L'astre rouge, Mars, qui doit son nom au dieu guerrier et barbare de l'antique mythologie, est devenu un sujet d'études des plus passionnants, surtout depuis le mémorable rapprochement de 1877 où, pour la première fois, on entendit parler de « canaux ».

Certes, ce monde plus vieux, plus évolué que le nôtre (deux fois plus petit) est encore vivant, alors que sur la Lune les observations s'accordent pour montrer qu'aucun être terrestre n'y saurait vivre un instant (1).

A l'œil nu, Mars est rougeâtre, le télescope révèle un astre jaune-orange, coupé de bleu, vert gris, tonalités variables au cours des saisons martiennes, deux fois plus longues que les nôtres.

C'est en France que les plus beaux travaux sur Mars ont été effectués, depuis ceux, classiques, de Flammarion, puis d'Antoniadi dès 1900, avec le 0m,83 de Meudon, la plus puissante lunette d'Europe, jusqu'à ceux plus récents de Lyot et Fournier.

De ces travaux découle un grand fait : l'existence de canaux et de prétendus traceurs de ces voies navigables reste à prouver, par un petit trajet aller retour en fusée interplanétaire, et cela malgré l'Américain Lowell, qui croyait fermement aux architectes martiens : diplomate enflammé par les belles pages de Flammarion, il cessa toute politique et se consacra à l'étude de la belle planète, du haut d'une montagne des États-Unis, aidé d'une excellente lunette de 0m,65 ; ses cartes, ses dessins, couverts de lignes droites, sans perspective, s'entrecoupant dans tous les sens, s'ils n'étaient pas confirmés par les observateurs d'Europe ou même de son pays, furent raillés « toile d'araignée, terreur des mouches ».

C'est en 1877 que Schiaparelli, maître observateur planétaire, prétendit avoir découvert sur ce globe un grand nombre de lignes sombres droites ou courbées qu'il dota improprement du nom de « canaux ».

Ces formations parfois se dédoublaient, mais cette apparence n'était pas vérifiée simultanément par tous les observateurs : ainsi, à Nice, Perrotin notait les canaux simples, et au même instant, à Milan, Schiaparelli persistait à les voir doubles.

Depuis cette opposition (meilleure visibilité de Mars tous les quinze ans, la prochaine en 1956), la planète provoque un grand mouvement de curiosité et aucun astre n'a été aussi examiné que celui-là. Lowell, nous l'avons vu, renchérit sur les canaux, œuvre d'une humanité consciente et organisée. Flammarion, Secchi y voyaient tous les indices d'une végétation luxuriante aux couleurs saisonnières ; Moreux, Cerulli parlent de mirages et d'illusions d'optiques. Arrhénius admet la fonte des neiges polaires se répandant dans les fractures de l'écorce martienne et prend à témoins les lacs salés et desséchés de Perse, qui changent de teintes suivant les saisons ...

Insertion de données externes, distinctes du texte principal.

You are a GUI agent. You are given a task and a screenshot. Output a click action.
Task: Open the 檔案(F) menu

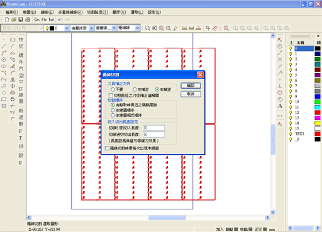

Notons que les lignes de Schiaparelli ont été retrouvées et confirmées par Antoniadi sous une autre forme : suite de plages estompées et colorées dont la disposition, vue de loin, reproduit les lignes canaux de l'astronome de Milan. C'est dans ce sens qu'il faut interpréter la réponse d'un observateur américain à un journaliste : « Lunette Yerkes (2) trop grande pour voir canaux. » Ces « canaux » correspondent donc à une réalité, et en 1941 ont été filmés par des Français à l'observatoire de haute montagne du Pic du Midi.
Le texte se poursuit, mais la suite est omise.